Pourquoi le monde perd ses couleurs… et devient gris ?

hero color then and now

Des logos réduits à leur plus simple expression, des interfaces noir et blanc, des smartphones déclinés en « gris sidéral », des immeubles tout de béton, de verre et d’acier…

Pas de doute : le monde semble avoir perdu un peu de ses couleurs. Ce constat est loin d’être une impression. De nombreuses études, industries et observateurs notent une véritable tendance vers le monochrome et les palettes neutres.

Ce n’est pas un simple effet de style ou un choix esthétique isolé. C’est une dynamique transversale qui touche la mode, l’automobile, l’architecture, la tech, la publicité, le design d’interface. Une forme de désaturation volontaire qui semble dire quelque chose de plus profond sur notre rapport au temps, à l’efficacité, à la modernité.

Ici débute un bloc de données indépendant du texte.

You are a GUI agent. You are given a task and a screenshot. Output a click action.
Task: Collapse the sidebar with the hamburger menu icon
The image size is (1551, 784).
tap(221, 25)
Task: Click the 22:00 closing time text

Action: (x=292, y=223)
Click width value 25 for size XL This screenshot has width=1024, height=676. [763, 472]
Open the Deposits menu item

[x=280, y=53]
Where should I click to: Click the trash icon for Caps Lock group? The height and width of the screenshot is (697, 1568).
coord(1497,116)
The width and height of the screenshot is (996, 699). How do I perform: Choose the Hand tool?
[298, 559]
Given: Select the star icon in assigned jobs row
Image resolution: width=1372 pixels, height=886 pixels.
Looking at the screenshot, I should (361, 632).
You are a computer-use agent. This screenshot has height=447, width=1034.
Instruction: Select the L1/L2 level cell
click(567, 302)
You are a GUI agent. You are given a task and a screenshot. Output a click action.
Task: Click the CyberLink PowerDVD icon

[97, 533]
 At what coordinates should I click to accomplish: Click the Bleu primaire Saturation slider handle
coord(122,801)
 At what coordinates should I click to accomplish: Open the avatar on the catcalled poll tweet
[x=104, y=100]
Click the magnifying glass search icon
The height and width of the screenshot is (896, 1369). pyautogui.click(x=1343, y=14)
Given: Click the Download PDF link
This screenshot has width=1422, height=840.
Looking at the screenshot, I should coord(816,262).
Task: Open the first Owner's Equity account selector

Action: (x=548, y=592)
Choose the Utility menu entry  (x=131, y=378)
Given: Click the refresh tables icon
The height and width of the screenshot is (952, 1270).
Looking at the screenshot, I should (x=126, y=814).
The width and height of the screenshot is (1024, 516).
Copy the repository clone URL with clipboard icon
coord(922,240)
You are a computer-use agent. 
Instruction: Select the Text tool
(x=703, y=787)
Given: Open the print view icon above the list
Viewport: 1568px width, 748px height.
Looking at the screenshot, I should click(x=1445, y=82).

Mais pourquoi ce retour au noir, blanc et gris ? Que dit-il de notre époque ? Et quelles conséquences pour les designers et les communicants ?

La généralisation du neutre dans tous les secteurs

La perte de couleur n’est pas qu’un ressenti visuel ou une lubie de designer. Elle est mesurable, documentée, et surtout, elle touche pratiquement tous les pans de notre environnement visuel. Depuis plus d’un siècle, notre monde se désature progressivement, que ce soit dans nos objets du quotidien, notre façon de nous habiller, les produits que nous achetons ou les lieux que nous fréquentons.

En 2020, le Science Museum Group (UK) a mené une analyse sur plus de 7 000 objets de consommation datant de 1800 à aujourd’hui. Leurs conclusions sont sans appel : à partir de 1900, les teintes vives cèdent progressivement la place à des tons grisâtres, ternes et neutres. Cette mutation chromatique traverse les décennies et se retrouve dans différents secteurs industriels :

  • Automobile : selon Axalta et PPG Industries, plus de 75 % des voitures vendues dans le monde sont blanches, noires ou grises. Le blanc est n°1 depuis plusieurs années.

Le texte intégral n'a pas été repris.